Turn the records from the line with "Task: Open the 删除文件.go editor tab" up to and including the line with "Looking at the" into a numbered list, leaving out blank lines.
# # # #
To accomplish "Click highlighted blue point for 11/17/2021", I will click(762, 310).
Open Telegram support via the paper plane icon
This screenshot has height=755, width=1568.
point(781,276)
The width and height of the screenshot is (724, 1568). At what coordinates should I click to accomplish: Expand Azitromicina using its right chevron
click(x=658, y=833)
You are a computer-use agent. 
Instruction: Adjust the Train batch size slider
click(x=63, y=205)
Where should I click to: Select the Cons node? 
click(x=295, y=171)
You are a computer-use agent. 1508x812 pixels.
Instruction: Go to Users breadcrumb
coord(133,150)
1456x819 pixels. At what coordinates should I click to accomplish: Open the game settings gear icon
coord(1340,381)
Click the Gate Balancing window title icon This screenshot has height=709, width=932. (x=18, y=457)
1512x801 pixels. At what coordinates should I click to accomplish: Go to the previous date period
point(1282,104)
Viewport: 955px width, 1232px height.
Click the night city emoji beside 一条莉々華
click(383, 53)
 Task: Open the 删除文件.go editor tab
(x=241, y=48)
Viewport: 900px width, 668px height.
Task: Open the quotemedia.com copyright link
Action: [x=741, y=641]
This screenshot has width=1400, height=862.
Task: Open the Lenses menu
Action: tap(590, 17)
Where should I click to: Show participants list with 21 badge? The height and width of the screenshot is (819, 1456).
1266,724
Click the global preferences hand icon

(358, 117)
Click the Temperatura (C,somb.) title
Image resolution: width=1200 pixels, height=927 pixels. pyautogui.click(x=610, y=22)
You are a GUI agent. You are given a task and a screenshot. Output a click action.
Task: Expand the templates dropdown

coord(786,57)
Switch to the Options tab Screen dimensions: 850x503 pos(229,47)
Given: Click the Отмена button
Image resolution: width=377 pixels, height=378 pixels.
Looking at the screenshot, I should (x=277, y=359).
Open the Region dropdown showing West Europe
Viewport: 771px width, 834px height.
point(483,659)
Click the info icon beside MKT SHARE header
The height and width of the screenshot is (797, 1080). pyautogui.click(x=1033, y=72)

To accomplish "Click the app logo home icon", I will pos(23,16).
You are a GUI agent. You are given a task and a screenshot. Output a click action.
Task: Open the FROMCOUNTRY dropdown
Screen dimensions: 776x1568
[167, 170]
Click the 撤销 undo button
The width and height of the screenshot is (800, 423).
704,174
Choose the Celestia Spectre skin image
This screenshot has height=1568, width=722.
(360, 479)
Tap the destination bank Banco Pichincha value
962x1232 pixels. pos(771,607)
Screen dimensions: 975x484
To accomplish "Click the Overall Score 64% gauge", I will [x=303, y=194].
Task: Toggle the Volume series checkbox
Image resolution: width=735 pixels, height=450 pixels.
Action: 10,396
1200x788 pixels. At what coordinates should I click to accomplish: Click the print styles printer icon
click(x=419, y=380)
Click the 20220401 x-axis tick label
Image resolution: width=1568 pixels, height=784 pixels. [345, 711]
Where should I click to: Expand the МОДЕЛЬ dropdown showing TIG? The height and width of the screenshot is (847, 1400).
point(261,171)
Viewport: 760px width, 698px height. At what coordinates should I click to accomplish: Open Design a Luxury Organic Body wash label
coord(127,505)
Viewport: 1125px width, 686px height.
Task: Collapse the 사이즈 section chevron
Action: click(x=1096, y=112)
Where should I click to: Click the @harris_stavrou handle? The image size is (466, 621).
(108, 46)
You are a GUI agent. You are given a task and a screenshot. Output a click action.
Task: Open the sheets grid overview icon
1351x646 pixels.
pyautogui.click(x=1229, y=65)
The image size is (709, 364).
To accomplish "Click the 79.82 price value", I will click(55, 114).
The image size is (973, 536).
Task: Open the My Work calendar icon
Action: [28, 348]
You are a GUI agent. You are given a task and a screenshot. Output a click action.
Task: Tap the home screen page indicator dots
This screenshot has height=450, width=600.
# # # #
> **SOLUTION TO THE PROBLEM**
1.  Task: Open the 删除文件.go editor tab
2. (x=241, y=48)
3. Viewport: 900px width, 668px height.
4. Task: Open the quotemedia.com copyright link
5. Action: [x=741, y=641]
6. This screenshot has width=1400, height=862.
7. Task: Open the Lenses menu
8. Action: tap(590, 17)
9. Where should I click to: Show participants list with 21 badge? The height and width of the screenshot is (819, 1456).
10. 1266,724
11. Click the global preferences hand icon
12. (358, 117)
13. Click the Temperatura (C,somb.) title
14. Image resolution: width=1200 pixels, height=927 pixels. pyautogui.click(x=610, y=22)
15. You are a GUI agent. You are given a task and a screenshot. Output a click action.
16. Task: Expand the templates dropdown
17. coord(786,57)
18. Switch to the Options tab Screen dimensions: 850x503 pos(229,47)
19. Given: Click the Отмена button
20. Image resolution: width=377 pixels, height=378 pixels.
21. Looking at the screenshot, I should (x=277, y=359).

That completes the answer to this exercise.